Chlamydia Vaccine Appears Safe After Phase 1 Trial
AUGUST 12, 2019
Sonya Abraham, PhD
A team of investigators, led by Sonya Abraham, PhD, Clinical Senior Lecturer in Rheumatology and General Internal Medicine at Imperial College London, found the recombinant protein subunit—CTH522—was safe in a prime-boost immunization schedule in a phase 1, first-in-human, double-blind, parallel, randomized, placebo-controlled trial at the Hammersmith Hospital in London.
The trial included 35 healthy women between 19-45 years old from August 15, 2016-February 13, 2017 randomly assigned to 3 different groups—CTH522 adjuvanted with CAF01 liposomes (CTH522:CAF01), CTH522 adjuvanted with aluminum hydroxide (CTH522:AH), or a placebo (saline).
Each participant received 3 intramuscular injections of 85 µg of the vaccine or placebo to the deltoid region of the arm, 1 and 4 months after an initial injections, followed by 30 µg of the unadjuvanted vaccine or placebo in each nostril at 4.5 and 5 months.
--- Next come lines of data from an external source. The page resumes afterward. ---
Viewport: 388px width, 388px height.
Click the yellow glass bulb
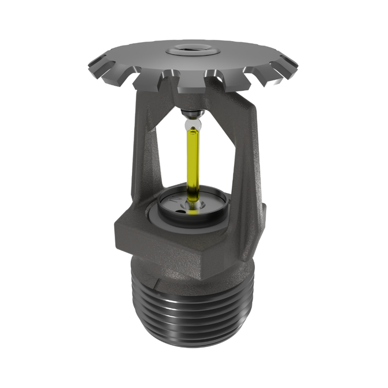point(193,161)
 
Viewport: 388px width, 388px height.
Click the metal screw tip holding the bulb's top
point(192,114)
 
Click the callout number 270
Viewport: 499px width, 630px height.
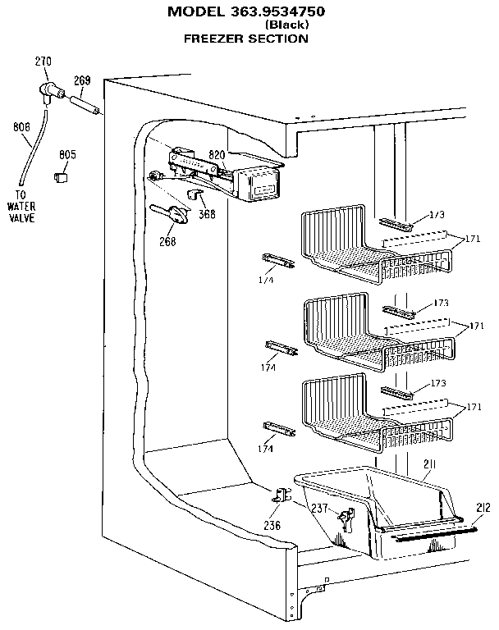pos(43,61)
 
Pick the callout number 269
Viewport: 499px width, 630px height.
pos(82,80)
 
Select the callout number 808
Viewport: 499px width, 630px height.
pos(21,126)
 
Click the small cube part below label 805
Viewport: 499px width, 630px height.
pos(60,175)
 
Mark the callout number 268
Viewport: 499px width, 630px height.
pos(168,241)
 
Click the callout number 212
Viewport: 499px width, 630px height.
pos(483,509)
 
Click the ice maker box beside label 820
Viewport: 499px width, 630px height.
pos(261,184)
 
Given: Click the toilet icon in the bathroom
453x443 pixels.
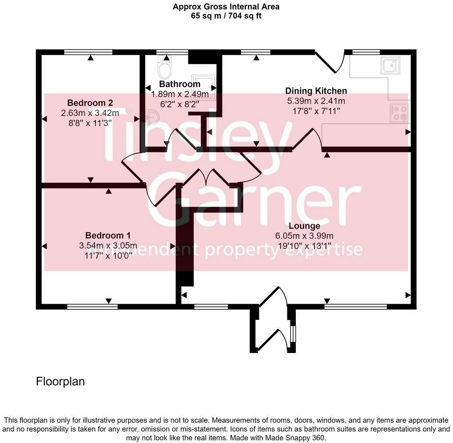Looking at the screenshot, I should (165, 69).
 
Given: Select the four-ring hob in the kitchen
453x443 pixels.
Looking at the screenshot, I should (399, 113).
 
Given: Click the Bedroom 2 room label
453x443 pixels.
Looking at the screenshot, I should (90, 103).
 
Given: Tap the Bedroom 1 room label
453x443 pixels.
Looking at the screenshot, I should (108, 235).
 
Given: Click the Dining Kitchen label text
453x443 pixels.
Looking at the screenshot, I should (316, 91).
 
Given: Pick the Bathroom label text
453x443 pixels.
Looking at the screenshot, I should (180, 84).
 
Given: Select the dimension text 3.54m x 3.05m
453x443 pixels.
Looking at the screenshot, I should (108, 245).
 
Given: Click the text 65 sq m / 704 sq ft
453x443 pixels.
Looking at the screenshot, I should (226, 16).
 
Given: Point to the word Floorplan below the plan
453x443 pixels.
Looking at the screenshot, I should (60, 381).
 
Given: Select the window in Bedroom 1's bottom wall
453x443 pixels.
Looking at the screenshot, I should (93, 306).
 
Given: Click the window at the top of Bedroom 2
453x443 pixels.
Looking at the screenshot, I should (88, 52).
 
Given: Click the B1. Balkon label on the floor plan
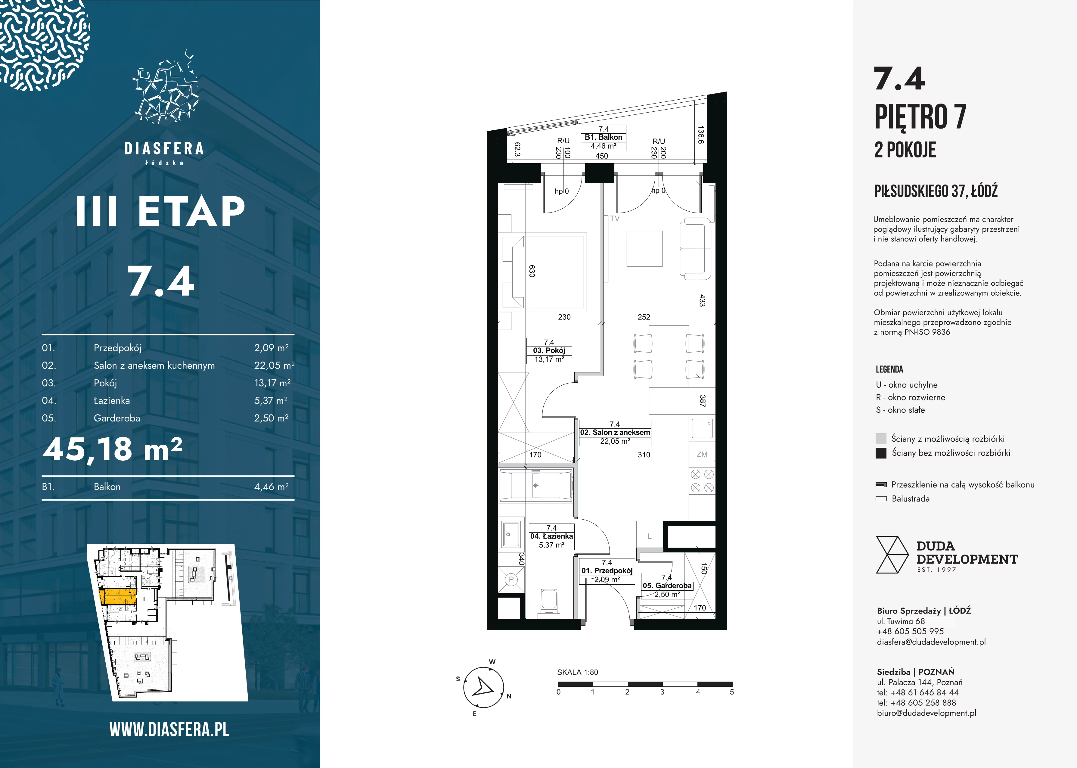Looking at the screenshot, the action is click(603, 138).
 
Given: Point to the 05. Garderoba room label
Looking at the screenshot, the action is click(667, 586).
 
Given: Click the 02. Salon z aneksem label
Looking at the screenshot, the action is click(615, 433).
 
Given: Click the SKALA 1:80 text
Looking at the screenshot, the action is click(578, 672).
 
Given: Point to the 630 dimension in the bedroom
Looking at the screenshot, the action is click(532, 271).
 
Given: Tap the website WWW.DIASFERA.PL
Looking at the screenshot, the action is click(169, 730).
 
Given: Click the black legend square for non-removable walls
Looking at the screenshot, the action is click(881, 453).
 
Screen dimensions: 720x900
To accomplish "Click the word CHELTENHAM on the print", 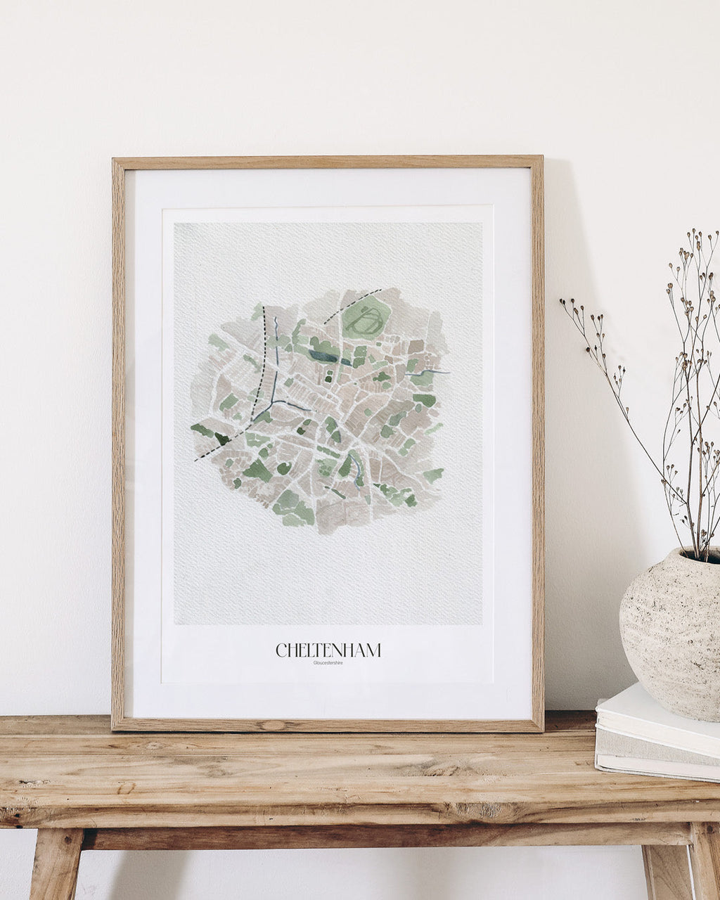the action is [x=328, y=650].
“No related serious adverse reactions were reported, and the most frequent adverse events were mild local injection-site reactions, which were reported in all (15 (100%) of 15) participants in the 2 vaccine groups and in 3 (60%) of 5 participants in the placebo group (P =.053 for both comparisons),” the authors wrote. “Intranasal vaccination was not associated with a higher frequency of related local reactions (reported in 7 (47%) of 15 participants in the active treatment groups vs 3 (60%) of 5 in the placebo group; P =1.0).”
The most frequent reported local reaction were injection-site pain, tenderness, and movement impairment. However, 88-93% of the events reported by each of the 3 groups was labeled as mild, lasting a median of 2-4 days for all groups.
Both vaccination groups induced anti-CTH522 IgG seroconversion in 100% of participants after 5 immunization, while no member of the placebo group seroconverted. CTH522:CAF01 also showed accelerated seroconversion, increased IgG titres, an enhanced mucosal antibody profile, and a more consistent cell-mediated immune response when compared with CTH522:AH.
“CTH522 adjuvanted with either CAF01 or aluminum hydroxide appears to be safe and well tolerated,” the authors wrote. “Both vaccines were immunogenic, although CTH522:CAF01 had a better immunogenicity profile, holding promise for further clinical development.”
The new vaccine incorporates a key neutralizing epitope expressed in serotypes D—G, which are the most prevalent serotypes in clinical circulation, representing close to 90% of genital C trachomatis infections.
The vaccine molecule also contains a large MOMP segment shared among all genital tract isolates, known to contain both shared B-cell and T-cell epitopes.
Future clinical efficacy trials could provide some level of protection against the remaining 10% of clinically relevant serovars.
According to the World Health Organization (WHO), there are an estimated 131 million annual incident infections of chlamydia, making it the most common sexually transmitted disease. Untreated or repeated infections are the main drivers of chlamydia-associated morbidity, accounting for approximately 370,000 disability-adjusted life years annually.